Dasatinib Produces Lengthy Remissions of Extramedullary Leukemia: A Retrospective Observational Study.

Since 2004, patients receiving imatinib with relapse in non-marrow sites were given dasatinib to preserve control of leukemic marrow. Remissions in CNS and other organs began to be reported and are continuously observed to present. With resistance to one BCR::ABL1 tyrosine kinase inhibitor and sensitivity to a dual BCR::ABL1/SRC inhibitor recognized, we undertook a retrospective observational study of all reported patients with EML given dasatinib ± routine therapies used over 50 years. We elicited remission durations from authors. One hundred and sixty-three patients (150 Ph'+, 13 Ph'- negative leukemias) received dasatinib ± conventional EML treatments. All but six cases reported disappearance of EML involvement, documented by MRI, CSF, PET/CT in 10, and autopsy in 2. To date, 36 EML remissions have lasted 2+-11+ years (15 > 4 years). Thirty-four of the responding patients had post-dasatinib transplants and 3 CAR-T therapy. The tyrosine kinase inhibitor overexpressed in our prior RNAseq studies of EML tissue was LCK, a SRC kinase target of dasatinib known to be present in CNS, nerves, and some cancers.

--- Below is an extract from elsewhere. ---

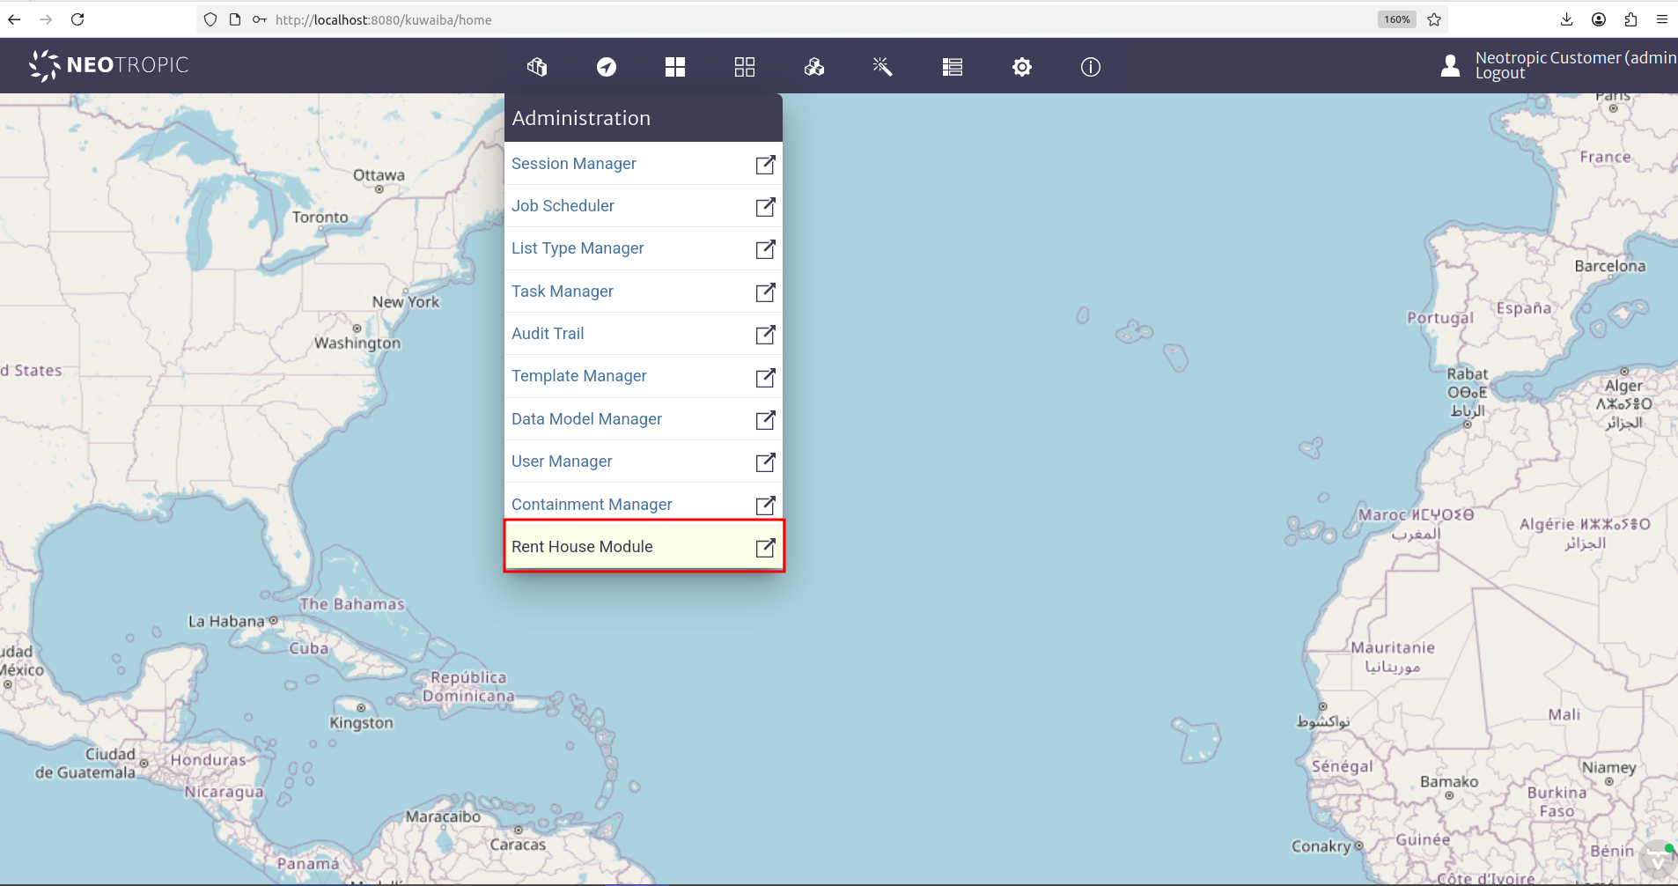Click the Neotropic logo

(109, 65)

We present published data to support LCK as one possible tissue target in EML. As there has never been any durably effective treatment for EML, these observations merit prospective trials to validate the observed success of dasatinib and determine the role of additional therapies including cellular therapies. Dasatinib is a potentially practice-changing targeted therapy for EML. Finding and eradicating EML could increase the possibility of lengthy disease-free survival.